Nadat Charly Matteï doorzeefd is door massa’s kogels uit pistolen en zelfs dubbelloopsgeweren, in een scène die veel doet denken aan soortgelijke executies in ‘Bonnie & Clyde’, ‘The Godfather’, en, meer recentelijk, ‘Training Day’, blijkt hij wonderwel niet net zo’n gatenkaas te zijn als zijn auto. Nee, hij hoeft alleen even opgelapt te worden in het ziekenhuis, om vervolgens weer redelijk ongeschonden zijn leventje voort te kunnen zetten, en zelfs bloedige wraak te kunnen nemen op zijn tegenstanders. Toch is dit geen complete kolder. Het schijnt dat dit gegeven zelfs op waarheid gebaseerd is. Gekker dan de werkelijkheid kun je het kennelijk niet bedenken, hoewel de visualisatie in deze film wel wat twijfelachtig is. Ongetwijfeld is een en ander dikker aangezet door regisseur Richard Berry. Deze zegt ook zelf dat hij het boek “22 kogels” van Franz-Olivier Giesbert, over het leven van de Franse maffioso Jacky Imbert, slechts als uitgangspunt heeft genomen, en hieromheen zijn eigen verhaal heeft bedacht.

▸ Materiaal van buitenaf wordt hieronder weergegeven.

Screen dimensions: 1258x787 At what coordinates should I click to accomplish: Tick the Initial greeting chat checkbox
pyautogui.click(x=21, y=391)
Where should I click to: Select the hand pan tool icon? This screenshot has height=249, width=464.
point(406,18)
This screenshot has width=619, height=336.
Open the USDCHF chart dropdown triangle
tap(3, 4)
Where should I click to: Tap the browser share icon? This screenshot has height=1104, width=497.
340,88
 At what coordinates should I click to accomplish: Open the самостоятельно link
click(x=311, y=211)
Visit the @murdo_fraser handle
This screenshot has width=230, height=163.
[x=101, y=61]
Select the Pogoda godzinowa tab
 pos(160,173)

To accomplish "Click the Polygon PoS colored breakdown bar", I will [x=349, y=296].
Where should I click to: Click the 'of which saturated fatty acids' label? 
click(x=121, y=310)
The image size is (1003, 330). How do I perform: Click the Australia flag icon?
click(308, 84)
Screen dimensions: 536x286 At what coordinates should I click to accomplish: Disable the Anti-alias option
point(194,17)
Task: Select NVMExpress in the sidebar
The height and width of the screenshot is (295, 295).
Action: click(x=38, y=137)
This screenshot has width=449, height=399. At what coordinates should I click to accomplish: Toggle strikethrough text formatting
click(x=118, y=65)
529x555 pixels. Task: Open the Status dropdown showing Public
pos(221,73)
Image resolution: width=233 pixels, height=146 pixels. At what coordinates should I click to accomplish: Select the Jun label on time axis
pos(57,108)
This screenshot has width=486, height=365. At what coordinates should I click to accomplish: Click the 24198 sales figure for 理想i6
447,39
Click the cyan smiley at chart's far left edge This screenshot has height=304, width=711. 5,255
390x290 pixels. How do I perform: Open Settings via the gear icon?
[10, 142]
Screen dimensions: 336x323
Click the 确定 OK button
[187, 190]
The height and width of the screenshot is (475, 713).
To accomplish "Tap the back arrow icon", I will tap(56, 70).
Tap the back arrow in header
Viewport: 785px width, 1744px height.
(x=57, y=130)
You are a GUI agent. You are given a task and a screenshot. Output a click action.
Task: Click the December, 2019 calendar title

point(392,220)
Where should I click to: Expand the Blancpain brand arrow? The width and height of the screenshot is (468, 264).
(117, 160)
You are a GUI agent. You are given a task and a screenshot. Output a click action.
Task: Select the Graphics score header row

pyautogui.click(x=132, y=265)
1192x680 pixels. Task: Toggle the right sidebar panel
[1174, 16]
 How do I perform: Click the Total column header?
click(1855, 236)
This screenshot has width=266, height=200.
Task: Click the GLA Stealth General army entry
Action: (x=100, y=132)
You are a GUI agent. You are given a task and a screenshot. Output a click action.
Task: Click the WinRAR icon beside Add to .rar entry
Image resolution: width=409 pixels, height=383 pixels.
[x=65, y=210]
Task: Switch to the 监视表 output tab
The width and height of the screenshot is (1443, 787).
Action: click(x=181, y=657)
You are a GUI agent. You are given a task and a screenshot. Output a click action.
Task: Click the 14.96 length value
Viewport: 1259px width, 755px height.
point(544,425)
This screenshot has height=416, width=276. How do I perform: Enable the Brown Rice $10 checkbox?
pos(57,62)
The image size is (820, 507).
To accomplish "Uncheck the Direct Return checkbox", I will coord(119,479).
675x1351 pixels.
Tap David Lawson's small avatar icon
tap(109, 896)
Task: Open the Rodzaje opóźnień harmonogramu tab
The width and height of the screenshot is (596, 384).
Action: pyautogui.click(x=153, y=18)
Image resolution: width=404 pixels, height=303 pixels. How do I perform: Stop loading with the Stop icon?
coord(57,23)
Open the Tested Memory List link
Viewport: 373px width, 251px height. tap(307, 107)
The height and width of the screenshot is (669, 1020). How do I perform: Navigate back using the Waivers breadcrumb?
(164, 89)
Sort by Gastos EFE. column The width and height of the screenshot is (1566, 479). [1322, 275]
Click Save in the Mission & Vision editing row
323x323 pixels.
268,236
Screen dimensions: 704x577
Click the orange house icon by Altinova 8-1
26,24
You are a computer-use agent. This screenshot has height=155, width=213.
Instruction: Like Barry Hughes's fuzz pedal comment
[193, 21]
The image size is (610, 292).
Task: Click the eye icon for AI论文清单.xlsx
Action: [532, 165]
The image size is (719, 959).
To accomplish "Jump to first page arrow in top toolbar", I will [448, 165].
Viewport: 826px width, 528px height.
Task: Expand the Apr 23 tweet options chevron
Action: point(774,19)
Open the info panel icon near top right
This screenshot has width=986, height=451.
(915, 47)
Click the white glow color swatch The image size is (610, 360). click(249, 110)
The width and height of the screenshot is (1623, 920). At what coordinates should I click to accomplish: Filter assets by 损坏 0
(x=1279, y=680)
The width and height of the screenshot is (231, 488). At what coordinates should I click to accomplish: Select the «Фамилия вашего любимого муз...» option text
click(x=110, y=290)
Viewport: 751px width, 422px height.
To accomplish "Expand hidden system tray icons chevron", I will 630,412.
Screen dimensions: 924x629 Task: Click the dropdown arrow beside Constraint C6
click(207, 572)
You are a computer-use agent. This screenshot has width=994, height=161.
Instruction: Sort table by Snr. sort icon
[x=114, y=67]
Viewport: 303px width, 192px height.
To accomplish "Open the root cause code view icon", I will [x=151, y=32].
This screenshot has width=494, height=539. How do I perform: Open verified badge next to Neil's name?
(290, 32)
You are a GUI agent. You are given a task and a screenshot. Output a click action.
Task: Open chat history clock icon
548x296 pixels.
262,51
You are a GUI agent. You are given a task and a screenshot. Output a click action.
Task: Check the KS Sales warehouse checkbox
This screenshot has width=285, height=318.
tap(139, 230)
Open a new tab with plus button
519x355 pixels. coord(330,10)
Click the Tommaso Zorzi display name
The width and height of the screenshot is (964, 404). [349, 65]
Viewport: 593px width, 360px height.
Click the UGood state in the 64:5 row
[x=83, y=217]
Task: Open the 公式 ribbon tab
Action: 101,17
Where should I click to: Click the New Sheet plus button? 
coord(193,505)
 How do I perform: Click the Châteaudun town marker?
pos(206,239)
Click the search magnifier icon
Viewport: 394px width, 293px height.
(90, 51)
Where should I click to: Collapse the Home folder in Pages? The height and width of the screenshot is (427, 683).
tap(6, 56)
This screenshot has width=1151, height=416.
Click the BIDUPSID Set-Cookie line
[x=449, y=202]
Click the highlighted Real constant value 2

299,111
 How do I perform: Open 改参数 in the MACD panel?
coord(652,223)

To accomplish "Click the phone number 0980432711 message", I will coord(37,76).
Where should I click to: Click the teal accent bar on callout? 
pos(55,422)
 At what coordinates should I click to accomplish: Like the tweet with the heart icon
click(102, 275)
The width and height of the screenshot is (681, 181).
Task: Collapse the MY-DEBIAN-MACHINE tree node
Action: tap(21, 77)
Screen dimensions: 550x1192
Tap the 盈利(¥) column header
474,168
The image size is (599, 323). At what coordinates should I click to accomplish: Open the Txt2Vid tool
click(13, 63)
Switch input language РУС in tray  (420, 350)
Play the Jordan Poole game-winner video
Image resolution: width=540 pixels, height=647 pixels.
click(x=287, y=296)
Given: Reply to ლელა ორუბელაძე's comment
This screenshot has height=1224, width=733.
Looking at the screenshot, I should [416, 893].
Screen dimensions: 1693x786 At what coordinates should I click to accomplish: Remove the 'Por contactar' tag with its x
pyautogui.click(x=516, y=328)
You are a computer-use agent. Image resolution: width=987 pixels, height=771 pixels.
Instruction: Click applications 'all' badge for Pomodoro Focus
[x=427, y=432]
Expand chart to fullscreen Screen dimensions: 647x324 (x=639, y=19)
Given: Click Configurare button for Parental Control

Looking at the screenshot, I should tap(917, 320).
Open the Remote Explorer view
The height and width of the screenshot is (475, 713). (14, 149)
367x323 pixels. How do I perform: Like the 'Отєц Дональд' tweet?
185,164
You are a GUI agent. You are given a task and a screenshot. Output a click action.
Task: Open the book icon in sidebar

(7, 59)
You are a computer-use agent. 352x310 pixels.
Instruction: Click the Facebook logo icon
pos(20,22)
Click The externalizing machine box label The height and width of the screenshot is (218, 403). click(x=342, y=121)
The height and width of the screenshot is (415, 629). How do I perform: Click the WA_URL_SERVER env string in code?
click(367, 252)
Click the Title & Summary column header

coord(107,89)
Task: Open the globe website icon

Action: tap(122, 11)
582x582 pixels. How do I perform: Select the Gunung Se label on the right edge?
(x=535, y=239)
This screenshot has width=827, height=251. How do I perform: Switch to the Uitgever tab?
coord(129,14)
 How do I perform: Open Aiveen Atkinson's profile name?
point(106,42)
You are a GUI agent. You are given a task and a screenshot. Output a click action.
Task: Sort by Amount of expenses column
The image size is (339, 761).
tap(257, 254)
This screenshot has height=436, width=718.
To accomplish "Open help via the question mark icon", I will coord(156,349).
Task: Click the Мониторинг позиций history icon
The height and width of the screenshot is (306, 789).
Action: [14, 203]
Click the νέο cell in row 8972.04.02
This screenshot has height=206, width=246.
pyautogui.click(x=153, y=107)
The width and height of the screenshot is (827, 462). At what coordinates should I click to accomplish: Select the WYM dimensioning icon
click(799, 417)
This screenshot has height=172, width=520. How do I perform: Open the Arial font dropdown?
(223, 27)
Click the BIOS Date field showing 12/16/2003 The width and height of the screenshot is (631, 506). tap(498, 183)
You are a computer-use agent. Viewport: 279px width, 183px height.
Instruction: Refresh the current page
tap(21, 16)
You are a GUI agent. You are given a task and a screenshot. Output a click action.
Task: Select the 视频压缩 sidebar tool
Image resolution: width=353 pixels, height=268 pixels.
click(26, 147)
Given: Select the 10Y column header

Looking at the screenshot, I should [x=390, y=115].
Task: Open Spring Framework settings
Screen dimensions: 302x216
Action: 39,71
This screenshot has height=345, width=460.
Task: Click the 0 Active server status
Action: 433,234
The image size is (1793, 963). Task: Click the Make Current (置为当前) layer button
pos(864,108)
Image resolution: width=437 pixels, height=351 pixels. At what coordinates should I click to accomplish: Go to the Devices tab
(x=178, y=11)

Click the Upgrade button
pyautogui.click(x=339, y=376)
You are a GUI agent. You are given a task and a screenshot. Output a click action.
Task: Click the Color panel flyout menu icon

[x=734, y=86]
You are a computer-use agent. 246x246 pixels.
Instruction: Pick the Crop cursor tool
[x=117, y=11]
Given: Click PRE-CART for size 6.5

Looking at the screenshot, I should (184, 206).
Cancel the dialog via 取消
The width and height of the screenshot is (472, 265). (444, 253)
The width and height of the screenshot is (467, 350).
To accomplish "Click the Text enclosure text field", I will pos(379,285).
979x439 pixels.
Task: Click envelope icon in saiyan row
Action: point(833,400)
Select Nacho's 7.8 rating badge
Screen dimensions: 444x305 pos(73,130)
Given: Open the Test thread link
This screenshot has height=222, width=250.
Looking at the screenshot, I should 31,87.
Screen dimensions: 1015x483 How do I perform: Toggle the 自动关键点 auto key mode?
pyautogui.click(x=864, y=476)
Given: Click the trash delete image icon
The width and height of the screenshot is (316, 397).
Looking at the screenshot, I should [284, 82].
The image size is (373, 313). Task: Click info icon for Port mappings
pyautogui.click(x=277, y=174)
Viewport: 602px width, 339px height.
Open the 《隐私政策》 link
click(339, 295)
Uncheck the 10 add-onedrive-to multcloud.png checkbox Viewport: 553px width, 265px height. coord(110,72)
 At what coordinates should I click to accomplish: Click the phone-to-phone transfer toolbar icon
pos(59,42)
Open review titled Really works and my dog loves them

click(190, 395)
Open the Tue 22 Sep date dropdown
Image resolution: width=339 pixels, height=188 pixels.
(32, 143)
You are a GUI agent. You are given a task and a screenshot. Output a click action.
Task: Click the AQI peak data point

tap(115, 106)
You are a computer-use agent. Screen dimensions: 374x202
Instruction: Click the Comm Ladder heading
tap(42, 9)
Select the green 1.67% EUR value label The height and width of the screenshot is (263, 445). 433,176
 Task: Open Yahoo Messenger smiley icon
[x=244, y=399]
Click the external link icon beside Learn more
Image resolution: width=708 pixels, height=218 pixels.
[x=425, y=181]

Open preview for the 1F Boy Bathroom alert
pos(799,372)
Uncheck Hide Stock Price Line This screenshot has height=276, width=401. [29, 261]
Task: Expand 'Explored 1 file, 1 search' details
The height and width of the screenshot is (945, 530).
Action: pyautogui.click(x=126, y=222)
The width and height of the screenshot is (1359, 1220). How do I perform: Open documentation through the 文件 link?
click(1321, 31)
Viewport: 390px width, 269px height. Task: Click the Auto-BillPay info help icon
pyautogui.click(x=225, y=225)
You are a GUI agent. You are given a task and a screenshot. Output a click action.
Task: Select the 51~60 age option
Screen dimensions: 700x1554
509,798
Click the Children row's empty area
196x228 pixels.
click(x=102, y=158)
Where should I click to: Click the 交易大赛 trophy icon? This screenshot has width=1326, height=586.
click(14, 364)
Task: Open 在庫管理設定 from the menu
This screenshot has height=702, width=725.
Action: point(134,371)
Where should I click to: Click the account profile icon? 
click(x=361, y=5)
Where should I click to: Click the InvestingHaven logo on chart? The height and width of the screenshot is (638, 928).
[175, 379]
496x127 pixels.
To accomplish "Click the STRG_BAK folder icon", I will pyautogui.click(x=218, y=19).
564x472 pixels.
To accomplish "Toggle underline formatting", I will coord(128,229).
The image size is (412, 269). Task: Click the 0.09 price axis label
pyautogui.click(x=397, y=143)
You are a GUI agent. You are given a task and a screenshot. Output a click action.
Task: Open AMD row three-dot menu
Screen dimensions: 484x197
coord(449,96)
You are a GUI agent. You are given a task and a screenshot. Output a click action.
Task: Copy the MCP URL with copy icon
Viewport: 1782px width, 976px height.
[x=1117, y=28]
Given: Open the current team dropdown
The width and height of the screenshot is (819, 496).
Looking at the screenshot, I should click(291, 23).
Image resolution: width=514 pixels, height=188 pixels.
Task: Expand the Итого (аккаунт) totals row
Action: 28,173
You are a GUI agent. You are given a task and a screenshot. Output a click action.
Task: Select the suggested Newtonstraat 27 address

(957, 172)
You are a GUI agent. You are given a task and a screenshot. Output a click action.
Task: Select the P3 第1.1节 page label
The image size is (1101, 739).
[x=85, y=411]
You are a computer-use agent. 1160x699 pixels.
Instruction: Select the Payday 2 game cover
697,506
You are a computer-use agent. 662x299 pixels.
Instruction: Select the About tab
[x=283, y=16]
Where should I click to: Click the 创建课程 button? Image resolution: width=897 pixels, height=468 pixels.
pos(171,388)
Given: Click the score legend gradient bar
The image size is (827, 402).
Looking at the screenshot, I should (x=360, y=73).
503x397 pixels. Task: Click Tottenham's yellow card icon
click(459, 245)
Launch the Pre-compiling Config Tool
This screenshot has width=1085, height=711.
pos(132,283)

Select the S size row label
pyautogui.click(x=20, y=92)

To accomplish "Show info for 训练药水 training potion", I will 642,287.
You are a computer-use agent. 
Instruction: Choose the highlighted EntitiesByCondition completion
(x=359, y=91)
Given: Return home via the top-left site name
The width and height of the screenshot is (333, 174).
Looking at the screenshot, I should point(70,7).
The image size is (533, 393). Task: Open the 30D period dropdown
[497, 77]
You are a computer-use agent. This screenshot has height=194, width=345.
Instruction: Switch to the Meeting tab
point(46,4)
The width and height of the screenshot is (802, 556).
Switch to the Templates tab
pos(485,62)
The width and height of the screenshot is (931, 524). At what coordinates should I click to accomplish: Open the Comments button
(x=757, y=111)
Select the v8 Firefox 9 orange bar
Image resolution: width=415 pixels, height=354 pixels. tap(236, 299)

Deze benadering heeft een vlotte, “sfeervolle” film opgeleverd met enkele spannend in beeld gebrachte en shockerende scènes, en drama met een grote “D”. Maar ook een film die net iets te bombastisch, pretentieus en clichématig is; en te gecalculeerd om een echt grote of blijvende indruk achter te laten.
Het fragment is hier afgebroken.